• Records for the task
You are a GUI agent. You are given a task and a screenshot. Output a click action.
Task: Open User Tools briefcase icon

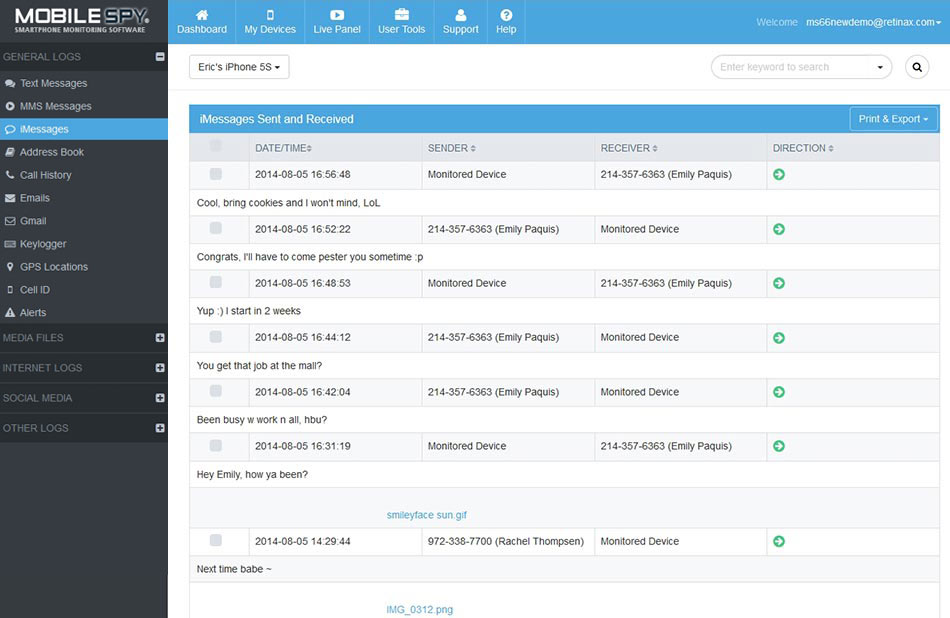pyautogui.click(x=401, y=15)
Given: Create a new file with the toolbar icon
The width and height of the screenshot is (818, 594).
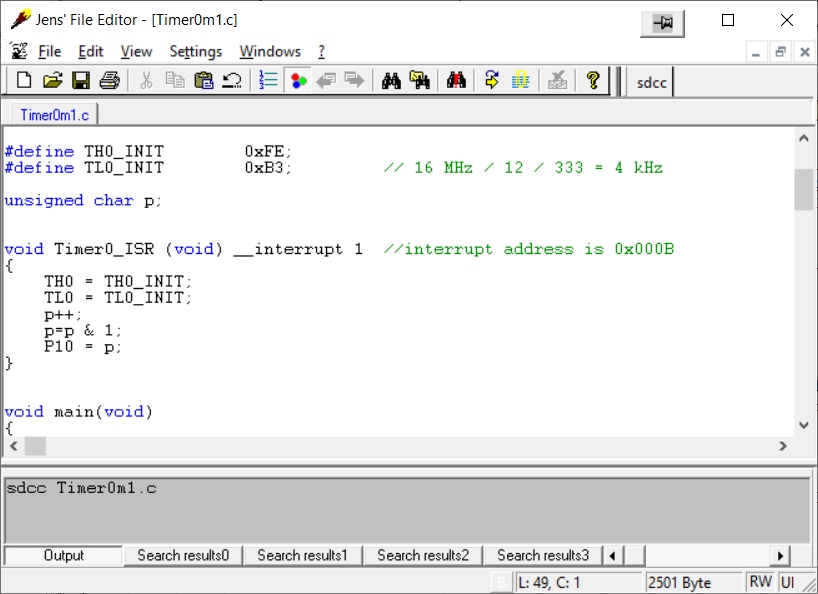Looking at the screenshot, I should point(24,81).
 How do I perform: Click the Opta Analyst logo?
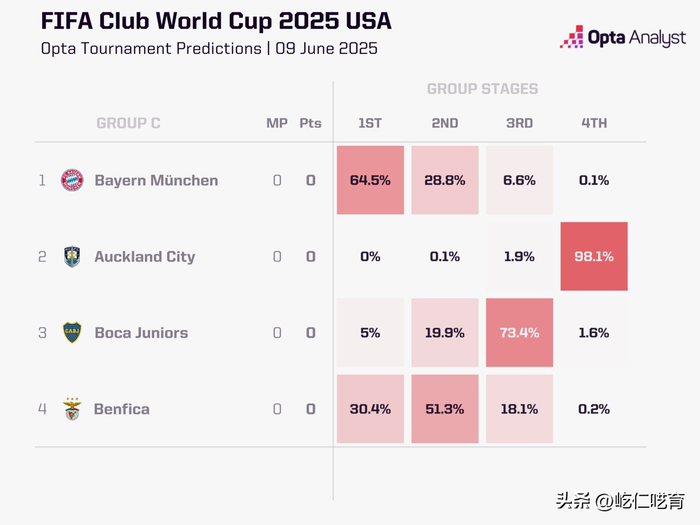pyautogui.click(x=623, y=38)
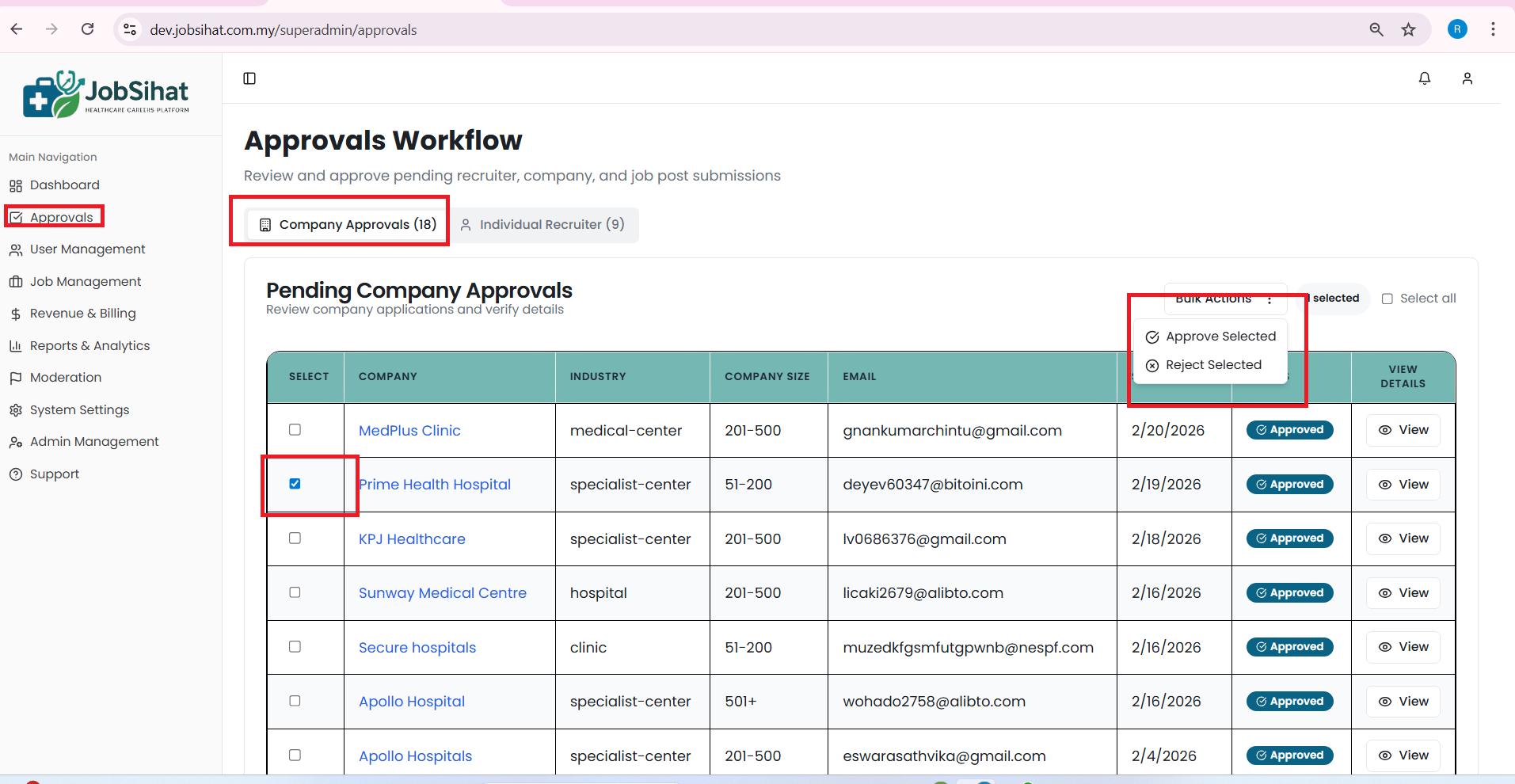
Task: Choose Reject Selected from the bulk menu
Action: 1204,365
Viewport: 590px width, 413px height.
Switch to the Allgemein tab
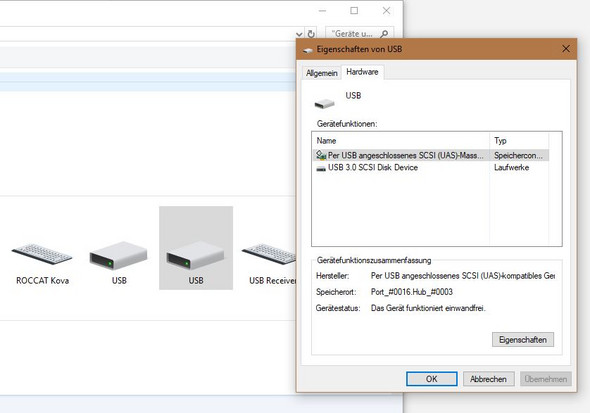click(x=322, y=73)
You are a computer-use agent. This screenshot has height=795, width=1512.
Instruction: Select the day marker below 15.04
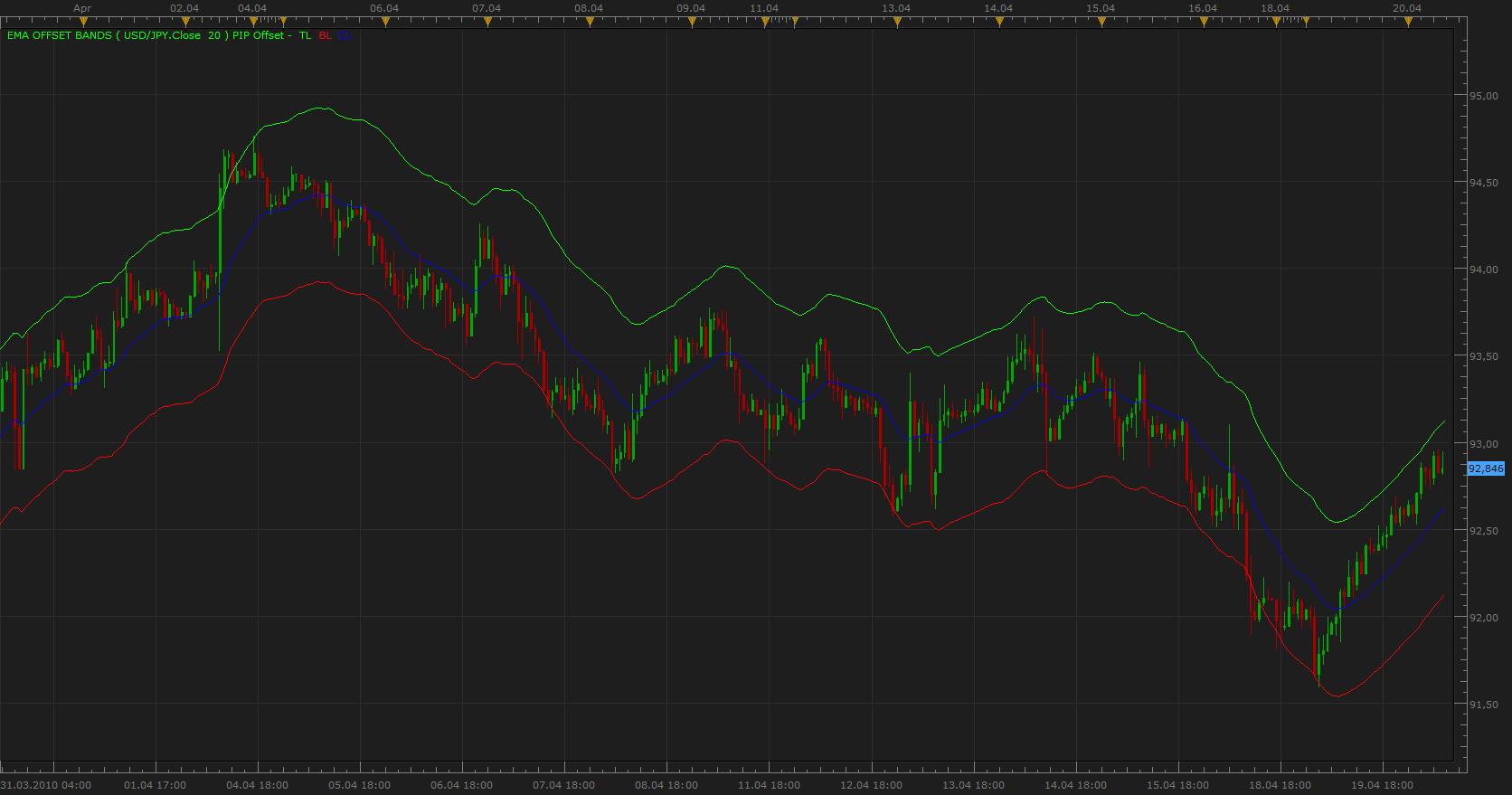coord(1101,22)
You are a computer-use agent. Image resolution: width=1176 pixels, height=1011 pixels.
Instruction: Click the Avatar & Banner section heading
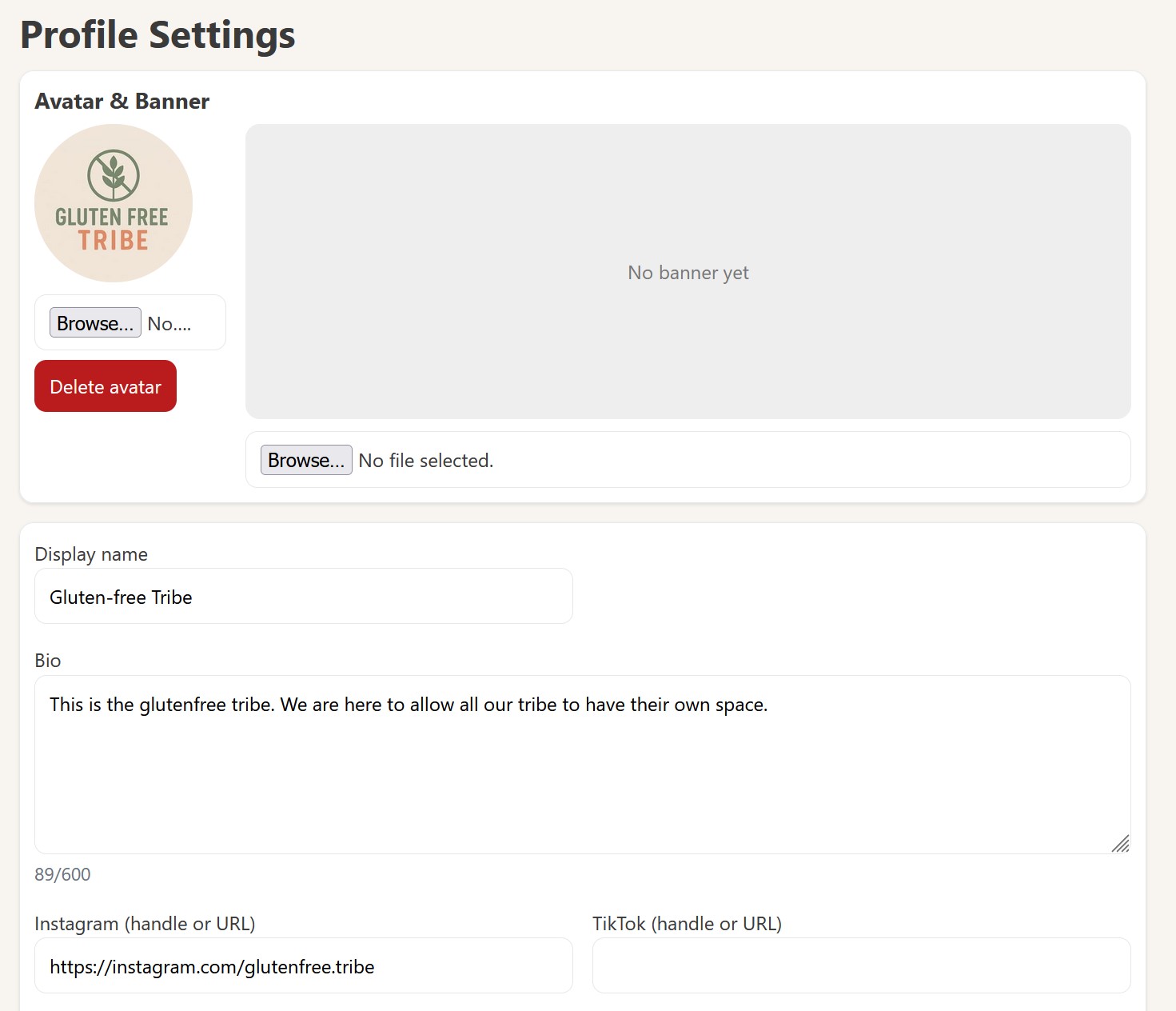122,101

• About this exercise
All of the records above are to be copied exactly, minus the pictures.

• Output of the exercise
You are a GUI agent. You are given a task and a screenshot. Output a click action.
Task: Open User Tools briefcase icon

pyautogui.click(x=401, y=15)
Given: Create a new file with the toolbar icon
The width and height of the screenshot is (818, 594).
Looking at the screenshot, I should point(24,81).
 How do I perform: Click the Opta Analyst logo?
pyautogui.click(x=623, y=38)
Task: Choose Reject Selected from the bulk menu
Action: 1204,365
Viewport: 590px width, 413px height.
Switch to the Allgemein tab
click(x=322, y=73)
You are a computer-use agent. This screenshot has height=795, width=1512.
Instruction: Select the day marker below 15.04
coord(1101,22)
You are a computer-use agent. Image resolution: width=1176 pixels, height=1011 pixels.
Instruction: Click the Avatar & Banner section heading
122,101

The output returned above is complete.